The answer must be an exact reproduction of all the entries.

(Record extracts Opens)

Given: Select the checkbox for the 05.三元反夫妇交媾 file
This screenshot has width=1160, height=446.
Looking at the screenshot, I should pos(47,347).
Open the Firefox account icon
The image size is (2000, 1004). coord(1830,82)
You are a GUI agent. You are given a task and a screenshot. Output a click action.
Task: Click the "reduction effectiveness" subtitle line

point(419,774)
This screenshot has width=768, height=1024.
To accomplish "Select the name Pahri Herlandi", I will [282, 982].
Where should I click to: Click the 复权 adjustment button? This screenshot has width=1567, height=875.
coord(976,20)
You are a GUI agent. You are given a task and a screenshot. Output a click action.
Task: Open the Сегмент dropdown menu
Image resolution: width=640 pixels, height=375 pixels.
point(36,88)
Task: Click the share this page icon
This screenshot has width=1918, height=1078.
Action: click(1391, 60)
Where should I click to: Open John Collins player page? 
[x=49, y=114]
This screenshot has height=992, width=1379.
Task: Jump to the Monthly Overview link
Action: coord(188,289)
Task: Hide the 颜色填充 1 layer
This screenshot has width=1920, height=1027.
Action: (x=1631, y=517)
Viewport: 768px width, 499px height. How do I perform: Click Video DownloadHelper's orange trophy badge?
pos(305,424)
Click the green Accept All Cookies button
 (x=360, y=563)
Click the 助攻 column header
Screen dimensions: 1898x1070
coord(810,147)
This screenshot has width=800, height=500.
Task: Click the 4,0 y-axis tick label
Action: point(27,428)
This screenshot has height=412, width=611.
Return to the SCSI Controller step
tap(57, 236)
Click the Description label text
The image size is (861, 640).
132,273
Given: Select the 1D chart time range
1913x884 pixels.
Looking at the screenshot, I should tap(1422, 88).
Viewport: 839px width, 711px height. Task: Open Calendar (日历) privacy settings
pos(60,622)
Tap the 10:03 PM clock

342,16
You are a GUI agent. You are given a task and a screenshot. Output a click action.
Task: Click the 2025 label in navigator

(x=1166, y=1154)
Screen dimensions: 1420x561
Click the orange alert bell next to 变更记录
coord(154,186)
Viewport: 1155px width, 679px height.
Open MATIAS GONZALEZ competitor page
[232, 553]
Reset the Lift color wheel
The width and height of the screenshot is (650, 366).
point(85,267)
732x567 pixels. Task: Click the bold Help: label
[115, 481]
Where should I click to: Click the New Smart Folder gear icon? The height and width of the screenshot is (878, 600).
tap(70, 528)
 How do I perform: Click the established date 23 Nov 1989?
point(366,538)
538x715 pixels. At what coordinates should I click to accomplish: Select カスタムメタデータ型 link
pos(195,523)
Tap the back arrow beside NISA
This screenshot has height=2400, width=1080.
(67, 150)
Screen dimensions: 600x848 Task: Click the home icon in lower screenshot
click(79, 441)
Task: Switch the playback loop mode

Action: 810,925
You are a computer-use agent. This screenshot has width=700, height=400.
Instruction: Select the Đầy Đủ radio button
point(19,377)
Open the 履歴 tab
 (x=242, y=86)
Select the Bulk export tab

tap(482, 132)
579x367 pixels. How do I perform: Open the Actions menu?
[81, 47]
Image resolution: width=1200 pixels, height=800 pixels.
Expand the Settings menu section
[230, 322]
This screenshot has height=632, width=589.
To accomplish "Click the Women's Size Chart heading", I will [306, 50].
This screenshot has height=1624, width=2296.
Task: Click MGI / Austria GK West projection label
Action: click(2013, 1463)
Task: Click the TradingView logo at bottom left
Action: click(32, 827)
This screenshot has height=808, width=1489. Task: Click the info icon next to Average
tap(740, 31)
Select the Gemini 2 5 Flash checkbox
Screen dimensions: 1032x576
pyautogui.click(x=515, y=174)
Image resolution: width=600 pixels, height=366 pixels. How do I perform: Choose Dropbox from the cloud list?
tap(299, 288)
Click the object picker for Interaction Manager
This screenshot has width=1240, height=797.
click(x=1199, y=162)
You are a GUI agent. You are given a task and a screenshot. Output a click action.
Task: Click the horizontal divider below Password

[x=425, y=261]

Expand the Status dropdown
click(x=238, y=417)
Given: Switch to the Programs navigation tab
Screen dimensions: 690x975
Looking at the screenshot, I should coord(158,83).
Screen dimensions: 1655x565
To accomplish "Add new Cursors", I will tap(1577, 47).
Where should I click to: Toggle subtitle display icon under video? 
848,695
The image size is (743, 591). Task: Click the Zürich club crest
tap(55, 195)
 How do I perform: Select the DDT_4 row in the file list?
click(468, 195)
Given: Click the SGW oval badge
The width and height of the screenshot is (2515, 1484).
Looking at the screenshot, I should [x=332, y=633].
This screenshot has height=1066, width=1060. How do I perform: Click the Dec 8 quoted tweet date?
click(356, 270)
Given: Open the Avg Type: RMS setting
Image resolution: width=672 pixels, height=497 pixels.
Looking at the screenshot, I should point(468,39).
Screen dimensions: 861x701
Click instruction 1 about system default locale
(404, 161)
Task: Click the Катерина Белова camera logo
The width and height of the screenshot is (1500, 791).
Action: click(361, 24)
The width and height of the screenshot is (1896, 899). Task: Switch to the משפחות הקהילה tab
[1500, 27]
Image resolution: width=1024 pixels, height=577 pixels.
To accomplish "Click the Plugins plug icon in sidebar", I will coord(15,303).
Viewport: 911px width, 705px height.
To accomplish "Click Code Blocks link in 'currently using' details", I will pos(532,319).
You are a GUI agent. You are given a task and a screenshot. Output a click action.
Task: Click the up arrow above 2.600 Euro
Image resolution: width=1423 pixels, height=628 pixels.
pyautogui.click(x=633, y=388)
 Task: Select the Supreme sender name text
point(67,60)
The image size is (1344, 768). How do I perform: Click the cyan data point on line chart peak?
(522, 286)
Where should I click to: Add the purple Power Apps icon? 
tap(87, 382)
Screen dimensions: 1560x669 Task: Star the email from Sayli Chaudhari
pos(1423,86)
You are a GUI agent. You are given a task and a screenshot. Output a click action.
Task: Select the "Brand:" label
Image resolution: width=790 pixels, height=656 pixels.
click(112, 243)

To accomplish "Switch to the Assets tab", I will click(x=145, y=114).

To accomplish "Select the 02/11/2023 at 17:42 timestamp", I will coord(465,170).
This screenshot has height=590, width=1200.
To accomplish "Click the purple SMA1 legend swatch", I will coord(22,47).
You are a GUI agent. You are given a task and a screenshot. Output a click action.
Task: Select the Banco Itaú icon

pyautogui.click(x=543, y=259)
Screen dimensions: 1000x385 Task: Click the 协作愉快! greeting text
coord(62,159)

(Record extracts Closes)

Expected answer
Given: Select the checkbox for the 05.三元反夫妇交媾 file
This screenshot has width=1160, height=446.
Looking at the screenshot, I should pos(47,347).
Open the Firefox account icon
The image size is (2000, 1004). coord(1830,82)
You are a GUI agent. You are given a task and a screenshot. Output a click action.
Task: Click the "reduction effectiveness" subtitle line

point(419,774)
This screenshot has width=768, height=1024.
To accomplish "Select the name Pahri Herlandi", I will [282, 982].
Where should I click to: Click the 复权 adjustment button? This screenshot has width=1567, height=875.
coord(976,20)
You are a GUI agent. You are given a task and a screenshot. Output a click action.
Task: Open the Сегмент dropdown menu
Image resolution: width=640 pixels, height=375 pixels.
point(36,88)
Task: Click the share this page icon
This screenshot has width=1918, height=1078.
Action: click(1391, 60)
Where should I click to: Open John Collins player page? 
[x=49, y=114]
This screenshot has height=992, width=1379.
Task: Jump to the Monthly Overview link
Action: coord(188,289)
Task: Hide the 颜色填充 1 layer
This screenshot has width=1920, height=1027.
Action: (x=1631, y=517)
Viewport: 768px width, 499px height. How do I perform: Click Video DownloadHelper's orange trophy badge?
pos(305,424)
Click the green Accept All Cookies button
 (x=360, y=563)
Click the 助攻 column header
Screen dimensions: 1898x1070
coord(810,147)
This screenshot has width=800, height=500.
Task: Click the 4,0 y-axis tick label
Action: point(27,428)
This screenshot has height=412, width=611.
Return to the SCSI Controller step
tap(57, 236)
Click the Description label text
The image size is (861, 640).
132,273
Given: Select the 1D chart time range
1913x884 pixels.
Looking at the screenshot, I should tap(1422, 88).
Viewport: 839px width, 711px height. Task: Open Calendar (日历) privacy settings
pos(60,622)
Tap the 10:03 PM clock

342,16
You are a GUI agent. You are given a task and a screenshot. Output a click action.
Task: Click the 2025 label in navigator

(x=1166, y=1154)
Screen dimensions: 1420x561
Click the orange alert bell next to 变更记录
coord(154,186)
Viewport: 1155px width, 679px height.
Open MATIAS GONZALEZ competitor page
[232, 553]
Reset the Lift color wheel
The width and height of the screenshot is (650, 366).
point(85,267)
732x567 pixels. Task: Click the bold Help: label
[115, 481]
Where should I click to: Click the New Smart Folder gear icon? The height and width of the screenshot is (878, 600).
tap(70, 528)
 How do I perform: Click the established date 23 Nov 1989?
point(366,538)
538x715 pixels. At what coordinates should I click to accomplish: Select カスタムメタデータ型 link
pos(195,523)
Tap the back arrow beside NISA
This screenshot has height=2400, width=1080.
(67, 150)
Screen dimensions: 600x848 Task: Click the home icon in lower screenshot
click(79, 441)
Task: Switch the playback loop mode

Action: 810,925
You are a computer-use agent. This screenshot has width=700, height=400.
Instruction: Select the Đầy Đủ radio button
point(19,377)
Open the 履歴 tab
 (x=242, y=86)
Select the Bulk export tab

tap(482, 132)
579x367 pixels. How do I perform: Open the Actions menu?
[81, 47]
Image resolution: width=1200 pixels, height=800 pixels.
Expand the Settings menu section
[230, 322]
This screenshot has height=632, width=589.
To accomplish "Click the Women's Size Chart heading", I will [306, 50].
This screenshot has height=1624, width=2296.
Task: Click MGI / Austria GK West projection label
Action: click(2013, 1463)
Task: Click the TradingView logo at bottom left
Action: click(32, 827)
This screenshot has height=808, width=1489. Task: Click the info icon next to Average
tap(740, 31)
Select the Gemini 2 5 Flash checkbox
Screen dimensions: 1032x576
pyautogui.click(x=515, y=174)
Image resolution: width=600 pixels, height=366 pixels. How do I perform: Choose Dropbox from the cloud list?
tap(299, 288)
Click the object picker for Interaction Manager
This screenshot has width=1240, height=797.
click(x=1199, y=162)
You are a GUI agent. You are given a task and a screenshot. Output a click action.
Task: Click the horizontal divider below Password

[x=425, y=261]

Expand the Status dropdown
click(x=238, y=417)
Given: Switch to the Programs navigation tab
Screen dimensions: 690x975
Looking at the screenshot, I should coord(158,83).
Screen dimensions: 1655x565
To accomplish "Add new Cursors", I will tap(1577, 47).
Where should I click to: Toggle subtitle display icon under video? 
848,695
The image size is (743, 591). Task: Click the Zürich club crest
tap(55, 195)
 How do I perform: Select the DDT_4 row in the file list?
click(468, 195)
Given: Click the SGW oval badge
The width and height of the screenshot is (2515, 1484).
Looking at the screenshot, I should [x=332, y=633].
This screenshot has height=1066, width=1060. How do I perform: Click the Dec 8 quoted tweet date?
click(356, 270)
Given: Open the Avg Type: RMS setting
Image resolution: width=672 pixels, height=497 pixels.
Looking at the screenshot, I should point(468,39).
Screen dimensions: 861x701
Click instruction 1 about system default locale
(404, 161)
Task: Click the Катерина Белова camera logo
The width and height of the screenshot is (1500, 791).
Action: click(361, 24)
The width and height of the screenshot is (1896, 899). Task: Switch to the משפחות הקהילה tab
[1500, 27]
Image resolution: width=1024 pixels, height=577 pixels.
To accomplish "Click the Plugins plug icon in sidebar", I will coord(15,303).
Viewport: 911px width, 705px height.
To accomplish "Click Code Blocks link in 'currently using' details", I will pos(532,319).
You are a GUI agent. You are given a task and a screenshot. Output a click action.
Task: Click the up arrow above 2.600 Euro
Image resolution: width=1423 pixels, height=628 pixels.
pyautogui.click(x=633, y=388)
 Task: Select the Supreme sender name text
point(67,60)
The image size is (1344, 768). How do I perform: Click the cyan data point on line chart peak?
(522, 286)
Where should I click to: Add the purple Power Apps icon? 
tap(87, 382)
Screen dimensions: 1560x669 Task: Star the email from Sayli Chaudhari
pos(1423,86)
You are a GUI agent. You are given a task and a screenshot. Output a click action.
Task: Select the "Brand:" label
Image resolution: width=790 pixels, height=656 pixels.
click(112, 243)

To accomplish "Switch to the Assets tab", I will click(x=145, y=114).

To accomplish "Select the 02/11/2023 at 17:42 timestamp", I will coord(465,170).
This screenshot has height=590, width=1200.
To accomplish "Click the purple SMA1 legend swatch", I will coord(22,47).
You are a GUI agent. You are given a task and a screenshot. Output a click action.
Task: Select the Banco Itaú icon

pyautogui.click(x=543, y=259)
Screen dimensions: 1000x385 Task: Click the 协作愉快! greeting text
coord(62,159)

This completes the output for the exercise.